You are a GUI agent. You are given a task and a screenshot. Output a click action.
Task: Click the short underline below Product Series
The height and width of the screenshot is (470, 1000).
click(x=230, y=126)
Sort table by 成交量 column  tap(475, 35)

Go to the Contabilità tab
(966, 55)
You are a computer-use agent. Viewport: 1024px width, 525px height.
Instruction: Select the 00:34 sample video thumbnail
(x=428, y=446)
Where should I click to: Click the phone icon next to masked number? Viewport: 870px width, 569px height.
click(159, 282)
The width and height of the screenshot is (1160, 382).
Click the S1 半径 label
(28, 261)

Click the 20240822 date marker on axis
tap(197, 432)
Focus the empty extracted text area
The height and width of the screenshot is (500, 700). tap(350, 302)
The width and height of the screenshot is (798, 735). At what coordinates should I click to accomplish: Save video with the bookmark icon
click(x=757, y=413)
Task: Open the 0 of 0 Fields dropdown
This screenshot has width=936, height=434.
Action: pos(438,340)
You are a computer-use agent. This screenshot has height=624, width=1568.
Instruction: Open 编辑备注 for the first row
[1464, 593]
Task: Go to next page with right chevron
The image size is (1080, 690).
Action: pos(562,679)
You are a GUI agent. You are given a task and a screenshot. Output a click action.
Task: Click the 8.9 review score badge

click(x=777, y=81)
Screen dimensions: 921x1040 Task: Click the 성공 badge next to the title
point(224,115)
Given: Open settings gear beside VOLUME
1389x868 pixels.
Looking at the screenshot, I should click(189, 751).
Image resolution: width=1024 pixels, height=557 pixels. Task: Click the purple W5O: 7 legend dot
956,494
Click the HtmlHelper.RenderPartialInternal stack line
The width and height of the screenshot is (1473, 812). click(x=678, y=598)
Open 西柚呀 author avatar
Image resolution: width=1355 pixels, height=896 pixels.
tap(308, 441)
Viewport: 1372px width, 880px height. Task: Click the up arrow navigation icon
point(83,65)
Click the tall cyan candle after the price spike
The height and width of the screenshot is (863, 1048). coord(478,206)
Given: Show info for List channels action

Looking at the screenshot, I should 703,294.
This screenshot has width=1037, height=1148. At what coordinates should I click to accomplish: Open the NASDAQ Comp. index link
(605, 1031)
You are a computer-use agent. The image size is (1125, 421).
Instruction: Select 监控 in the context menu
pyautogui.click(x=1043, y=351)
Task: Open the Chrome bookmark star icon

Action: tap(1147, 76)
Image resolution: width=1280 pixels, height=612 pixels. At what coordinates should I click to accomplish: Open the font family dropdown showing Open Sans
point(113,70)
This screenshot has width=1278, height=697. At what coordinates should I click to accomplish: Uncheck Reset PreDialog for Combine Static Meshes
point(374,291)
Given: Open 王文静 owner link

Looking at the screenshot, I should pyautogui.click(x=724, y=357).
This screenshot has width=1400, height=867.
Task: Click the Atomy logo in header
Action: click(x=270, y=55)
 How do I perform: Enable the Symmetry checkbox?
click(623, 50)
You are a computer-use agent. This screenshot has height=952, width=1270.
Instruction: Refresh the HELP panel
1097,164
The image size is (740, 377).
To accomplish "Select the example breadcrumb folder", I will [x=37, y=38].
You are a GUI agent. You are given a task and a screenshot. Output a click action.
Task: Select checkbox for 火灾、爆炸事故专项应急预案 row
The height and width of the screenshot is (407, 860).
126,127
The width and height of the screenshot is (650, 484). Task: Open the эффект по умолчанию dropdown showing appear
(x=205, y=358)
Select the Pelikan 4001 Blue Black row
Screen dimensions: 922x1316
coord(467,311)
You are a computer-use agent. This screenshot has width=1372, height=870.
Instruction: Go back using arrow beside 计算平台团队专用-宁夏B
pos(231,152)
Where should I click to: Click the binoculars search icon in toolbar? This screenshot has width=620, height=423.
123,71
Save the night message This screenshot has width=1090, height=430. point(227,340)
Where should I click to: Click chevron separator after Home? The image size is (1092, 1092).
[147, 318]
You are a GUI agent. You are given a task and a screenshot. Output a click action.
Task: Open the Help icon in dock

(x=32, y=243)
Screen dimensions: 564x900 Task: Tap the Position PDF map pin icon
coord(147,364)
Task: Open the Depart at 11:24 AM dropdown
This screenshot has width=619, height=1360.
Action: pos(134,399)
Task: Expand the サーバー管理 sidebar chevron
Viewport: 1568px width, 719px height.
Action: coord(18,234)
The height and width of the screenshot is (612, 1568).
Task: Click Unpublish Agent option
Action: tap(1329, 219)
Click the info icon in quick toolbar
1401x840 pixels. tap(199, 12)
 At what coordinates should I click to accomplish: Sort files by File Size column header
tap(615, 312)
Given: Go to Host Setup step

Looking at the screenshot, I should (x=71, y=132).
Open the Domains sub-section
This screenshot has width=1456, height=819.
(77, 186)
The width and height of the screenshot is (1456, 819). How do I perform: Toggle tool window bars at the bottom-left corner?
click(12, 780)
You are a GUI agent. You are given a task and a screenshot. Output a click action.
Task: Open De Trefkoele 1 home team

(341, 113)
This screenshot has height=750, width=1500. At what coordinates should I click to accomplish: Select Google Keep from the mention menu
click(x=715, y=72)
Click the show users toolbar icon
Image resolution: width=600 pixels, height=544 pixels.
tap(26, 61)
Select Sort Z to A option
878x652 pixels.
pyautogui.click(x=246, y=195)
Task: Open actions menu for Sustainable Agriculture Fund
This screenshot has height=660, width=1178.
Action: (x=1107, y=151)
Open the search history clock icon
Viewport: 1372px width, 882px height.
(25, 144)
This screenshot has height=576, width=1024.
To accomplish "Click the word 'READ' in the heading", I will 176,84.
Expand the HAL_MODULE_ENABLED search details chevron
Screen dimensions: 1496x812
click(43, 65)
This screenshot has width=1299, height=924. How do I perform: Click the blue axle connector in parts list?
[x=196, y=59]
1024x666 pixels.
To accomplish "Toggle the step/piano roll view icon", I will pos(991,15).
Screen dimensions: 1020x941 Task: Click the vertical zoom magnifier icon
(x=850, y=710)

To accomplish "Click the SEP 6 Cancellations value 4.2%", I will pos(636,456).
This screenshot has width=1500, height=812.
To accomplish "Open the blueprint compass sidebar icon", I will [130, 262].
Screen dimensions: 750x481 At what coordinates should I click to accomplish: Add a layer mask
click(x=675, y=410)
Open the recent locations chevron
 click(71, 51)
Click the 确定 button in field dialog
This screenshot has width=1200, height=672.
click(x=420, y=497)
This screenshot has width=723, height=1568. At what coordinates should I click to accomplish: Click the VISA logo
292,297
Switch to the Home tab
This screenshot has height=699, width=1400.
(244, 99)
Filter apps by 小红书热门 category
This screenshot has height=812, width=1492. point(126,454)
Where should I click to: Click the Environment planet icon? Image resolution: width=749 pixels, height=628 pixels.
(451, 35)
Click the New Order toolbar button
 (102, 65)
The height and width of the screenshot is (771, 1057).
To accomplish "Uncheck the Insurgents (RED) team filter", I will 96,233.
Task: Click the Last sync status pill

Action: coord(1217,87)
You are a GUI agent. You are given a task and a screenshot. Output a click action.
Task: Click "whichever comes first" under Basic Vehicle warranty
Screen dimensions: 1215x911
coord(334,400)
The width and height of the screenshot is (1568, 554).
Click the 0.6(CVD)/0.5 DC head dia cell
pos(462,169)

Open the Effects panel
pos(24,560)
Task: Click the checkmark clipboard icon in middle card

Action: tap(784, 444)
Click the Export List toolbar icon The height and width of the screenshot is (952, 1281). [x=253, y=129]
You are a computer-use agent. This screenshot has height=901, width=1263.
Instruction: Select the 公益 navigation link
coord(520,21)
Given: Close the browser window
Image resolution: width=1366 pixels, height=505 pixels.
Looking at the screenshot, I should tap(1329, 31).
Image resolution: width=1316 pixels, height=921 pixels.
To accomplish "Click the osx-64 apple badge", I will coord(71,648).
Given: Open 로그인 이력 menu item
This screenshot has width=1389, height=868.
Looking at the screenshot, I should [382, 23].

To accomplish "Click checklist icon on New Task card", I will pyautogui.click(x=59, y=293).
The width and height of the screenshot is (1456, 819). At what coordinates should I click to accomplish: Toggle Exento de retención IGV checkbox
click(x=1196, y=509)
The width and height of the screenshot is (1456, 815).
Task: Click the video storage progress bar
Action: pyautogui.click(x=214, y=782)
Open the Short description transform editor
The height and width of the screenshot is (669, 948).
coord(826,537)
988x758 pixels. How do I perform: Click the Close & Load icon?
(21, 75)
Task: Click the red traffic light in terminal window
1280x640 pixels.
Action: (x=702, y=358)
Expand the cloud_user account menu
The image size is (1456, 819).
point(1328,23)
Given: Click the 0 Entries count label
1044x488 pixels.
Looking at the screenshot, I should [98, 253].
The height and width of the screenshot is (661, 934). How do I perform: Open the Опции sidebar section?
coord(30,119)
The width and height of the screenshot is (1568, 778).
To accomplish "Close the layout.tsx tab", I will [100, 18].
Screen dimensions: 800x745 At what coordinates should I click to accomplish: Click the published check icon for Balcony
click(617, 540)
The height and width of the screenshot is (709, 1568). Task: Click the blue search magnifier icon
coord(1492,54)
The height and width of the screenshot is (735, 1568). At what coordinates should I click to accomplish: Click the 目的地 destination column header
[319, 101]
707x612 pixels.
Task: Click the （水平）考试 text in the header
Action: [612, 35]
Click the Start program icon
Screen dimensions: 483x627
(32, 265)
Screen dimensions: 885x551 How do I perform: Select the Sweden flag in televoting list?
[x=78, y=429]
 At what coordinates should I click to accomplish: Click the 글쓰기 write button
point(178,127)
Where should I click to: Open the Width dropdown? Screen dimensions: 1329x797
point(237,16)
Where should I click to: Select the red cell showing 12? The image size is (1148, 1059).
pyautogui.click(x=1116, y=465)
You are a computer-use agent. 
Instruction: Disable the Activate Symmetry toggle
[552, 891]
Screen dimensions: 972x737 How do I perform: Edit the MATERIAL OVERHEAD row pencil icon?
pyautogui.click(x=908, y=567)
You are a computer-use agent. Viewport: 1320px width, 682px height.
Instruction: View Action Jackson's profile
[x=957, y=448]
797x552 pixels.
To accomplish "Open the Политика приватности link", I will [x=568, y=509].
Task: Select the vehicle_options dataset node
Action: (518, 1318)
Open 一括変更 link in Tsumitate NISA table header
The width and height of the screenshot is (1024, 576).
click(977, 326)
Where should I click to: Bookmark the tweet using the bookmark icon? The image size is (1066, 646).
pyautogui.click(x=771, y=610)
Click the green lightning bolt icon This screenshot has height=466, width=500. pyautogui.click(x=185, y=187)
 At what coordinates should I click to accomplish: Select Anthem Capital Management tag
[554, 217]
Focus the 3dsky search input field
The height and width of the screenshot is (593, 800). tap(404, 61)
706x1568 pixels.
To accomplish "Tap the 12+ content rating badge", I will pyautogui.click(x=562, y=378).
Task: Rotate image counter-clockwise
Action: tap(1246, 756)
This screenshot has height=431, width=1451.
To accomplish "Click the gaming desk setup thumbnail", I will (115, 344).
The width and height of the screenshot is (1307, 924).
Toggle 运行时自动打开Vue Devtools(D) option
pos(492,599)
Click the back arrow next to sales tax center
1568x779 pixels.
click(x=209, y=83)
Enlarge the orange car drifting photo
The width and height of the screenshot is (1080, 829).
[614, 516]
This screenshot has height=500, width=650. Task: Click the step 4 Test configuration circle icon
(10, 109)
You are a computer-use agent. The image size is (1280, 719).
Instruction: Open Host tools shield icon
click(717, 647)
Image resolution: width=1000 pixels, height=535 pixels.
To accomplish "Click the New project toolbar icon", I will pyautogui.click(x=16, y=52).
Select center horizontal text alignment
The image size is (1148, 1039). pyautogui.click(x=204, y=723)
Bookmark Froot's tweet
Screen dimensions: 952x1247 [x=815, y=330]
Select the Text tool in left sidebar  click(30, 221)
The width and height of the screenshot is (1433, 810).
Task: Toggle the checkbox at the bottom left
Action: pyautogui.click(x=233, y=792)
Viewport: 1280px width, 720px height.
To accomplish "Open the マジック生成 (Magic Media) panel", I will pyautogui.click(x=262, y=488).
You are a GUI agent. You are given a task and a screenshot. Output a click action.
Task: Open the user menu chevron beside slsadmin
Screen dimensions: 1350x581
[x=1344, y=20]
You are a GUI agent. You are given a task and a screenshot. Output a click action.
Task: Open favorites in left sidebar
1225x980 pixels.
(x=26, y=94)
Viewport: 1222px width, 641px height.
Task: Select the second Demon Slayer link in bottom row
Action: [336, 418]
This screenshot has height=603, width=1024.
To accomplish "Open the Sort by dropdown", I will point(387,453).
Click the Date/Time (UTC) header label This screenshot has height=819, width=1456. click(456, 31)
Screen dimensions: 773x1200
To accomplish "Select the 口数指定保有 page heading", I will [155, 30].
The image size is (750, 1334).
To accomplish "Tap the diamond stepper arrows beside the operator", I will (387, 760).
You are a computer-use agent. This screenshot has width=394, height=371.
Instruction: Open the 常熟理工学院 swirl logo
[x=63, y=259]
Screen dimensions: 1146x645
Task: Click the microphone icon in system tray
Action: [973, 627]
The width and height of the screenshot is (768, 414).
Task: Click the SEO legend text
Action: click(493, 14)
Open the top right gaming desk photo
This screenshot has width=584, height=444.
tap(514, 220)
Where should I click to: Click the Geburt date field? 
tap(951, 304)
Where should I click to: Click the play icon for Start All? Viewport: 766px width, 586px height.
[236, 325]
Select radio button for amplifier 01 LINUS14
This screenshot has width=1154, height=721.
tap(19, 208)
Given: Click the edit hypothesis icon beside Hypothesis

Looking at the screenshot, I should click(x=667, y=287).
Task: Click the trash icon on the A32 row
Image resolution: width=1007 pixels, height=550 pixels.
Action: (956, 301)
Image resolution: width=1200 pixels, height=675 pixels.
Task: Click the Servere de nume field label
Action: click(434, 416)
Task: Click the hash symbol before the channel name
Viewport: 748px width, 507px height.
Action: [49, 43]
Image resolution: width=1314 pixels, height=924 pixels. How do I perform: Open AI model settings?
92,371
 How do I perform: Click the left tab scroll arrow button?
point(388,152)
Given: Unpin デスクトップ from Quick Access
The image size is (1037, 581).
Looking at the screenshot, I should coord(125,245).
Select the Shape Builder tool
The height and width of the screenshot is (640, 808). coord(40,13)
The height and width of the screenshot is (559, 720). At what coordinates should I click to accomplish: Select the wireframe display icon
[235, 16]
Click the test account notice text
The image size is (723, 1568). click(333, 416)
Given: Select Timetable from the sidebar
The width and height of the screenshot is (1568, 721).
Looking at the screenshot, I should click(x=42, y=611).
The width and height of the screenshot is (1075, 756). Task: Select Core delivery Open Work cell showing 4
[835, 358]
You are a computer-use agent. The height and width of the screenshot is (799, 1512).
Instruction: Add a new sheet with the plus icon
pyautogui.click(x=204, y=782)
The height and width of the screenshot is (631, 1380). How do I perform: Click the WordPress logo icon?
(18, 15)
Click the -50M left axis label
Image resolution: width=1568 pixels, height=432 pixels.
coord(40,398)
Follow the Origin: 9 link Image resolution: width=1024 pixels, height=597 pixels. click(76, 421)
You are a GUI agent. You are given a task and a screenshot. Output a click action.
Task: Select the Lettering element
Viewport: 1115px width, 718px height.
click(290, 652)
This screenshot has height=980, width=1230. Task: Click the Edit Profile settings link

→ REQUEST: Can you convert the material from the line with "You are a computer-use agent. The height" to the line with "pyautogui.click(x=204, y=782)" into a numbered list, leaving out any blank lines?

→ SOLUTION:
1. You are a computer-use agent. The height and width of the screenshot is (799, 1512).
2. Instruction: Add a new sheet with the plus icon
3. pyautogui.click(x=204, y=782)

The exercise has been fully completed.